Content starts

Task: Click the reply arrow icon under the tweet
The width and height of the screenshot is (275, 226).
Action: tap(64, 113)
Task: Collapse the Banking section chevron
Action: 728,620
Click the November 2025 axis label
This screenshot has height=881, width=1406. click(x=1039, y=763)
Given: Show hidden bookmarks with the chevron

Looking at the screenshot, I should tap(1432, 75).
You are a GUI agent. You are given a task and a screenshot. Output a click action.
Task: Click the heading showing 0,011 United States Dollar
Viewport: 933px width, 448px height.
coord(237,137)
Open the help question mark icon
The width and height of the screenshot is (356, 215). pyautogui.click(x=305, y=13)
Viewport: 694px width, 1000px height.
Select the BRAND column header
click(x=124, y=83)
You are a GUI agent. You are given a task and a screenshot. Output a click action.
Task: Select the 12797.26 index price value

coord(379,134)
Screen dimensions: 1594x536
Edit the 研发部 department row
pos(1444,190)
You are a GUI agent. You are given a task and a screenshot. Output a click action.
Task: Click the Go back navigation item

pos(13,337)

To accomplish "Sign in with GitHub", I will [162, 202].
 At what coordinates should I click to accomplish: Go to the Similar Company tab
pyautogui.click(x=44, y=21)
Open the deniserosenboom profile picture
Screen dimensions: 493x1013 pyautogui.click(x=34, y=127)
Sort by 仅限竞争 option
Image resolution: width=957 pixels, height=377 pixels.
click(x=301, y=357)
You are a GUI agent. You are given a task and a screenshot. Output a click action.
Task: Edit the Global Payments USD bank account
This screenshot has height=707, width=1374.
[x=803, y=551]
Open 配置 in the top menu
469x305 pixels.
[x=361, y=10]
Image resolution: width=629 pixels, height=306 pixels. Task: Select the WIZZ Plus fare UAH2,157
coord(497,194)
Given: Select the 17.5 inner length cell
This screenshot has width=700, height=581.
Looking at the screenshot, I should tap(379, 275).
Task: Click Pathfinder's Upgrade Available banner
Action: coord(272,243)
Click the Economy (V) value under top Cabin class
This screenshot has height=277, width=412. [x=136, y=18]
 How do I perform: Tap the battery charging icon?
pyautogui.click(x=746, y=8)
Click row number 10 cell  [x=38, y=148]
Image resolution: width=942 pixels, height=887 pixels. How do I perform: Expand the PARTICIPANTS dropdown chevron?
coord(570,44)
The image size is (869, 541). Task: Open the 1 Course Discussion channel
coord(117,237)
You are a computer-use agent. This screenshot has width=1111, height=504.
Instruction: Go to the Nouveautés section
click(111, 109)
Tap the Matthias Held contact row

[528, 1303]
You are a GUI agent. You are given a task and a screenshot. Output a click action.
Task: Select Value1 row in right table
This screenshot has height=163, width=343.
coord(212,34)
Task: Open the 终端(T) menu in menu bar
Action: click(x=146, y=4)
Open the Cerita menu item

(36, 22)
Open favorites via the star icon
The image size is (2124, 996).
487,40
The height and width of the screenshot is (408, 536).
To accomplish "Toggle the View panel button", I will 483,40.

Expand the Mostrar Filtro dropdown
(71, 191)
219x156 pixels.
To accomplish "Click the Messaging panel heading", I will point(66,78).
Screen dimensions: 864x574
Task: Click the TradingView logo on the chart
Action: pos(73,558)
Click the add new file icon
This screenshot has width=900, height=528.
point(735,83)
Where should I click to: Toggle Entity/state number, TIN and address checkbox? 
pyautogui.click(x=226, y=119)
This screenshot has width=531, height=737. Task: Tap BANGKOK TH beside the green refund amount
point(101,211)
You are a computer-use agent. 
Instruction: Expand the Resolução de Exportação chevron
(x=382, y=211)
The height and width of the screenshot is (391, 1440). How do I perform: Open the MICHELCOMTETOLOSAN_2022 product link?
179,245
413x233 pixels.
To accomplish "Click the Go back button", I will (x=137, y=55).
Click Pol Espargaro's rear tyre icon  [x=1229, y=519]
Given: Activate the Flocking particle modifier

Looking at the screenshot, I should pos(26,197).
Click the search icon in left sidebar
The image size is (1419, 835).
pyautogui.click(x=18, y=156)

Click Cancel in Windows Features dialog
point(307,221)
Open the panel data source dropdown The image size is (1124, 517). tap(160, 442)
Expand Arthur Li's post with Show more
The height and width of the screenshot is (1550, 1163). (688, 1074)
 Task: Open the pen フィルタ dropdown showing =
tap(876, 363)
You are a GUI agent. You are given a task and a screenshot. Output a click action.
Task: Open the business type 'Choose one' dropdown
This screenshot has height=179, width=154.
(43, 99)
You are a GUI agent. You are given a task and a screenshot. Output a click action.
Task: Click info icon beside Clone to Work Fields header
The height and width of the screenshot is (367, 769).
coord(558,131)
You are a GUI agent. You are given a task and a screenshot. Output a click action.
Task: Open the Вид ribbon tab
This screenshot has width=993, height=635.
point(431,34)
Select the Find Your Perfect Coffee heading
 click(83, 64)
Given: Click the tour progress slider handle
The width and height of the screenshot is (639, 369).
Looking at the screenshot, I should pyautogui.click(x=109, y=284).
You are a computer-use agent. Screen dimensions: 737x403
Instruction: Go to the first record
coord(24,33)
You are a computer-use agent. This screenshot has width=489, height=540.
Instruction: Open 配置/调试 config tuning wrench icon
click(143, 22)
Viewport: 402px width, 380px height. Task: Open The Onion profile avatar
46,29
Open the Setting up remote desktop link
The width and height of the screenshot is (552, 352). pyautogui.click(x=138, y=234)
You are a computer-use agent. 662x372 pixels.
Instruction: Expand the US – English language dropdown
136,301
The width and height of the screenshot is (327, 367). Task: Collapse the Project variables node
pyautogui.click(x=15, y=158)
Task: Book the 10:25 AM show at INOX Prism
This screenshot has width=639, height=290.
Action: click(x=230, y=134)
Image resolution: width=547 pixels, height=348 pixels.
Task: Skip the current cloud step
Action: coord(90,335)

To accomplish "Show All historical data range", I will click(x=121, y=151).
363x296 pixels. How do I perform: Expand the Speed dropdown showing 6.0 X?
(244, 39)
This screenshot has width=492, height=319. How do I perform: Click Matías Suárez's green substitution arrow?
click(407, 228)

Content ends

### [What the exercise asks]
Each line of the material should be duplicated exactly, please.

### [Solution to the exercise]
Task: Click the reply arrow icon under the tweet
The width and height of the screenshot is (275, 226).
Action: tap(64, 113)
Task: Collapse the Banking section chevron
Action: 728,620
Click the November 2025 axis label
This screenshot has height=881, width=1406. click(x=1039, y=763)
Given: Show hidden bookmarks with the chevron

Looking at the screenshot, I should tap(1432, 75).
You are a GUI agent. You are given a task and a screenshot. Output a click action.
Task: Click the heading showing 0,011 United States Dollar
Viewport: 933px width, 448px height.
coord(237,137)
Open the help question mark icon
The width and height of the screenshot is (356, 215). pyautogui.click(x=305, y=13)
Viewport: 694px width, 1000px height.
Select the BRAND column header
click(x=124, y=83)
You are a GUI agent. You are given a task and a screenshot. Output a click action.
Task: Select the 12797.26 index price value

coord(379,134)
Screen dimensions: 1594x536
Edit the 研发部 department row
pos(1444,190)
You are a GUI agent. You are given a task and a screenshot. Output a click action.
Task: Click the Go back navigation item

pos(13,337)

To accomplish "Sign in with GitHub", I will [162, 202].
 At what coordinates should I click to accomplish: Go to the Similar Company tab
pyautogui.click(x=44, y=21)
Open the deniserosenboom profile picture
Screen dimensions: 493x1013 pyautogui.click(x=34, y=127)
Sort by 仅限竞争 option
Image resolution: width=957 pixels, height=377 pixels.
click(x=301, y=357)
You are a GUI agent. You are given a task and a screenshot. Output a click action.
Task: Edit the Global Payments USD bank account
This screenshot has height=707, width=1374.
[x=803, y=551]
Open 配置 in the top menu
469x305 pixels.
[x=361, y=10]
Image resolution: width=629 pixels, height=306 pixels. Task: Select the WIZZ Plus fare UAH2,157
coord(497,194)
Given: Select the 17.5 inner length cell
This screenshot has width=700, height=581.
Looking at the screenshot, I should tap(379, 275).
Task: Click Pathfinder's Upgrade Available banner
Action: coord(272,243)
Click the Economy (V) value under top Cabin class
This screenshot has height=277, width=412. [x=136, y=18]
 How do I perform: Tap the battery charging icon?
pyautogui.click(x=746, y=8)
Click row number 10 cell  [x=38, y=148]
Image resolution: width=942 pixels, height=887 pixels. How do I perform: Expand the PARTICIPANTS dropdown chevron?
coord(570,44)
The image size is (869, 541). Task: Open the 1 Course Discussion channel
coord(117,237)
You are a computer-use agent. This screenshot has width=1111, height=504.
Instruction: Go to the Nouveautés section
click(111, 109)
Tap the Matthias Held contact row

[528, 1303]
You are a GUI agent. You are given a task and a screenshot. Output a click action.
Task: Select Value1 row in right table
This screenshot has height=163, width=343.
coord(212,34)
Task: Open the 终端(T) menu in menu bar
Action: click(x=146, y=4)
Open the Cerita menu item

(36, 22)
Open favorites via the star icon
The image size is (2124, 996).
487,40
The height and width of the screenshot is (408, 536).
To accomplish "Toggle the View panel button", I will 483,40.

Expand the Mostrar Filtro dropdown
(71, 191)
219x156 pixels.
To accomplish "Click the Messaging panel heading", I will point(66,78).
Screen dimensions: 864x574
Task: Click the TradingView logo on the chart
Action: pos(73,558)
Click the add new file icon
This screenshot has width=900, height=528.
point(735,83)
Where should I click to: Toggle Entity/state number, TIN and address checkbox? 
pyautogui.click(x=226, y=119)
This screenshot has width=531, height=737. Task: Tap BANGKOK TH beside the green refund amount
point(101,211)
You are a computer-use agent. 
Instruction: Expand the Resolução de Exportação chevron
(x=382, y=211)
The height and width of the screenshot is (391, 1440). How do I perform: Open the MICHELCOMTETOLOSAN_2022 product link?
179,245
413x233 pixels.
To accomplish "Click the Go back button", I will (x=137, y=55).
Click Pol Espargaro's rear tyre icon  [x=1229, y=519]
Given: Activate the Flocking particle modifier

Looking at the screenshot, I should pos(26,197).
Click the search icon in left sidebar
The image size is (1419, 835).
pyautogui.click(x=18, y=156)

Click Cancel in Windows Features dialog
point(307,221)
Open the panel data source dropdown The image size is (1124, 517). tap(160, 442)
Expand Arthur Li's post with Show more
The height and width of the screenshot is (1550, 1163). (688, 1074)
 Task: Open the pen フィルタ dropdown showing =
tap(876, 363)
You are a GUI agent. You are given a task and a screenshot. Output a click action.
Task: Open the business type 'Choose one' dropdown
This screenshot has height=179, width=154.
(43, 99)
You are a GUI agent. You are given a task and a screenshot. Output a click action.
Task: Click info icon beside Clone to Work Fields header
The height and width of the screenshot is (367, 769).
coord(558,131)
You are a GUI agent. You are given a task and a screenshot. Output a click action.
Task: Open the Вид ribbon tab
This screenshot has width=993, height=635.
point(431,34)
Select the Find Your Perfect Coffee heading
 click(83, 64)
Given: Click the tour progress slider handle
The width and height of the screenshot is (639, 369).
Looking at the screenshot, I should pyautogui.click(x=109, y=284).
You are a computer-use agent. Screen dimensions: 737x403
Instruction: Go to the first record
coord(24,33)
You are a computer-use agent. This screenshot has width=489, height=540.
Instruction: Open 配置/调试 config tuning wrench icon
click(143, 22)
Viewport: 402px width, 380px height. Task: Open The Onion profile avatar
46,29
Open the Setting up remote desktop link
The width and height of the screenshot is (552, 352). pyautogui.click(x=138, y=234)
You are a computer-use agent. 662x372 pixels.
Instruction: Expand the US – English language dropdown
136,301
The width and height of the screenshot is (327, 367). Task: Collapse the Project variables node
pyautogui.click(x=15, y=158)
Task: Book the 10:25 AM show at INOX Prism
This screenshot has width=639, height=290.
Action: click(x=230, y=134)
Image resolution: width=547 pixels, height=348 pixels.
Task: Skip the current cloud step
Action: coord(90,335)

To accomplish "Show All historical data range", I will click(x=121, y=151).
363x296 pixels. How do I perform: Expand the Speed dropdown showing 6.0 X?
(244, 39)
This screenshot has width=492, height=319. How do I perform: Click Matías Suárez's green substitution arrow?
click(407, 228)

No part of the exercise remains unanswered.